Aboveground sink strength in forests controls the allocation of carbon below ground and its CO₂-induced enhancement
The partitioning among carbon (C) pools of the extra C captured under elevated atmospheric CO₂ concentration ([CO₂]) determines the enhancement in C sequestration, yet no clear partitioning rules exist. Here, we used first principles and published data from four free-air CO₂ enrichment (FACE) experiments on forest tree species to conceptualize the total allocation of C to below ground (TBCA) under current [CO₂] and to predict the likely effect of elevated [CO₂]. We show that at a FACE site where leaf area index (L) of Pinus taeda L. was altered through nitrogen fertilization, ice-storm damage, and droughts, changes in L, reflecting the aboveground sink for net primary productivity, were accompanied by opposite changes in TBCA. A similar pattern emerged when data were combined from the four FACE experiments, using leaf area duration (L(D)) to account for differences in growing-season length.
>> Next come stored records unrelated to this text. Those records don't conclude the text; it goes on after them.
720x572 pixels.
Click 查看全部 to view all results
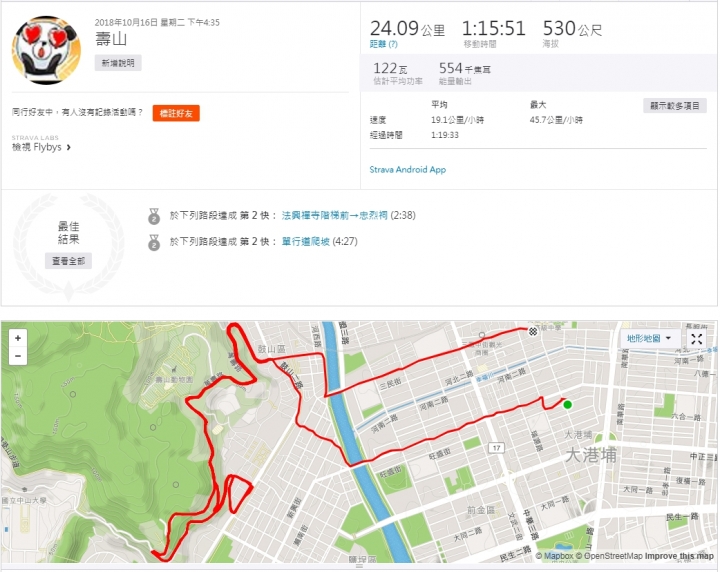pyautogui.click(x=68, y=261)
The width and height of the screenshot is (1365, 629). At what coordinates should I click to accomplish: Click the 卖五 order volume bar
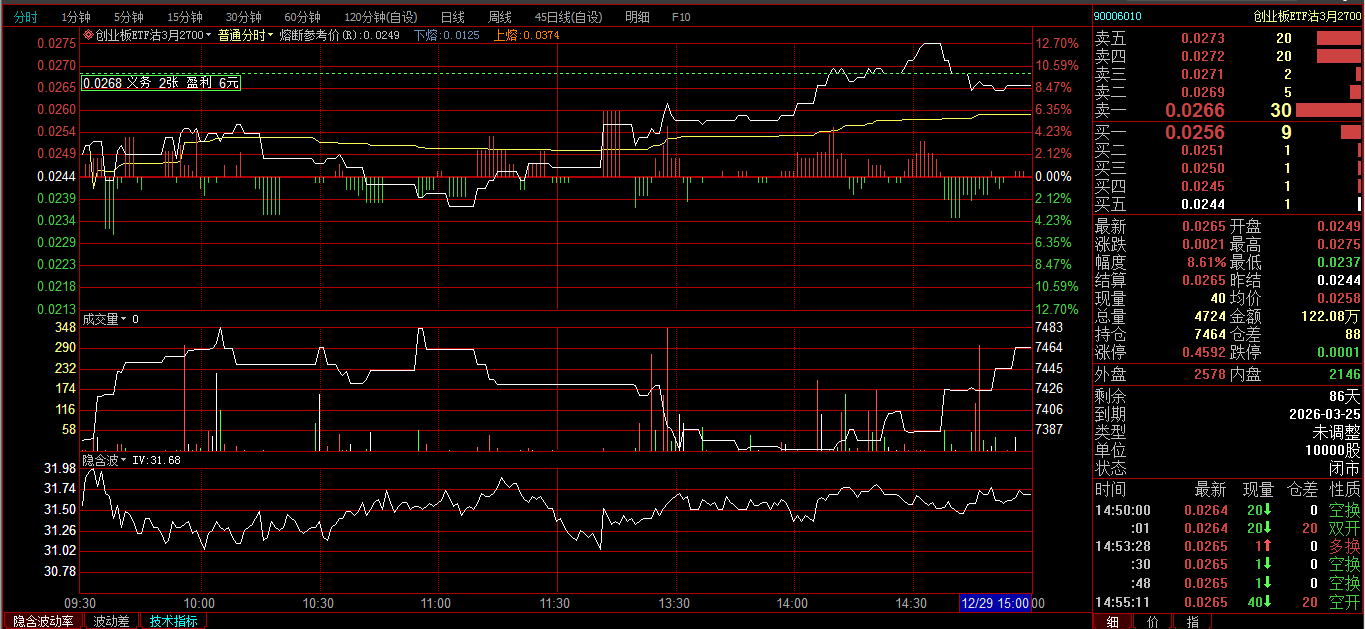1339,38
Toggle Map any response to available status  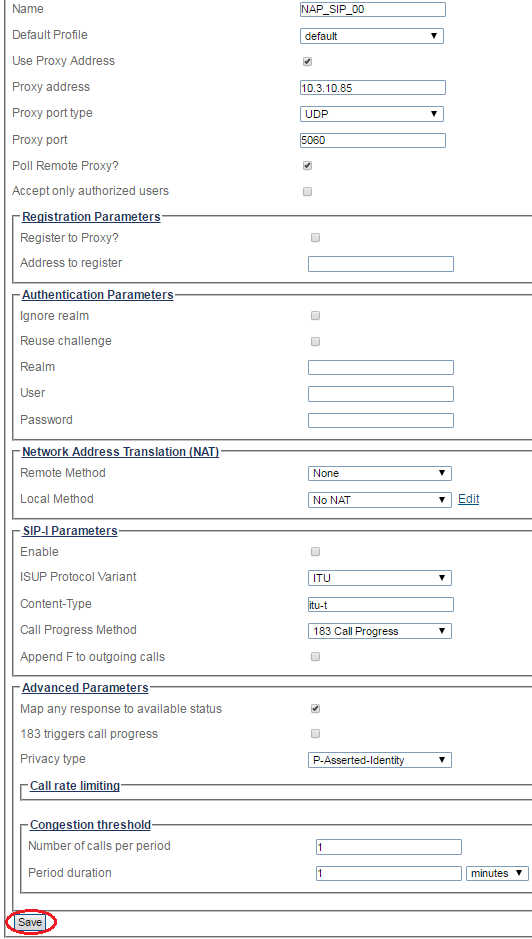[315, 708]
Moreover, elevated [CO₂]-induced enhancement of TBCA in the combined data decreased from approximately equal to 50% (700 g C m⁻² y⁻¹) at the lowest L(D) to approximately equal to 30% (200 g C m⁻² y⁻¹) at the highest L(D). The consistency of the trend in TBCA with L and its response to [CO₂] across the sites provides a norm for predictions of ecosystem C cycling, and is particularly useful for models that use L to estimate components of the terrestrial C balance.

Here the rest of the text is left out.